» **What you will do**
Starting at the line with "This screenshot has height=600, width=1100.", return every line through the final one of the data, word for word. Pictures stay out.

(Extracted records)
-----
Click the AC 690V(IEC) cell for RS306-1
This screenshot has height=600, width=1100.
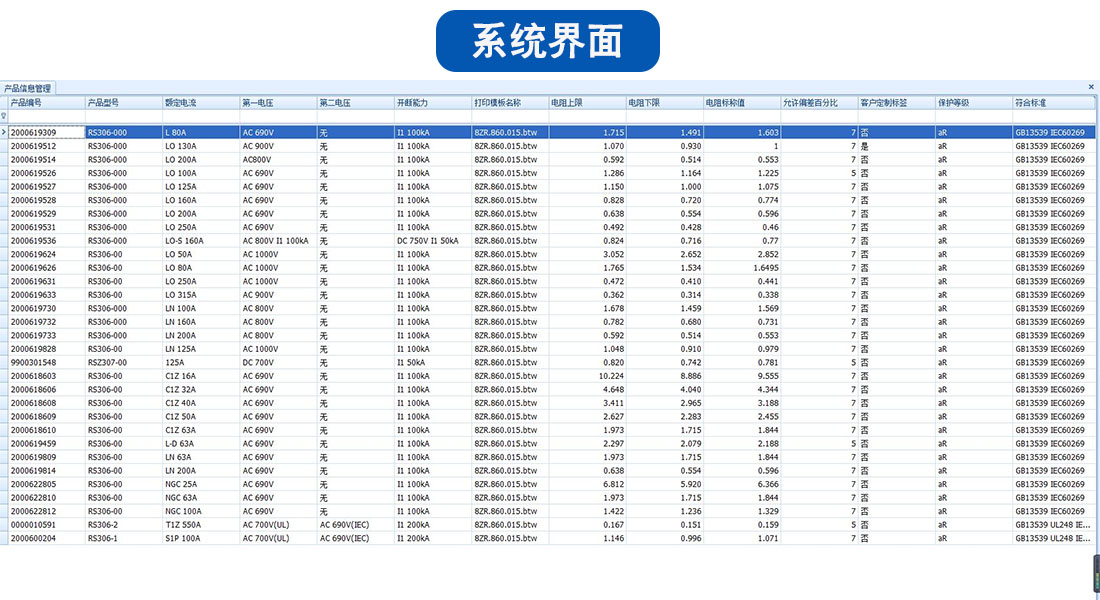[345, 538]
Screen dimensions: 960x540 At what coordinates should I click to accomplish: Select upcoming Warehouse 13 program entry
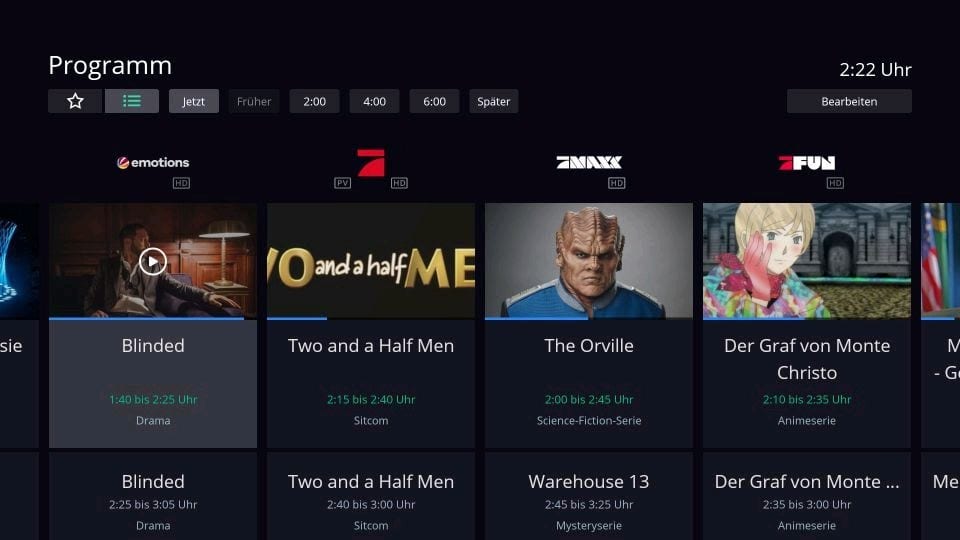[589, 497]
-----
» **Answer to the exercise**
This screenshot has height=600, width=1100.
[345, 538]
Screen dimensions: 960x540 At what coordinates should I click to accomplish: Select upcoming Warehouse 13 program entry
[589, 497]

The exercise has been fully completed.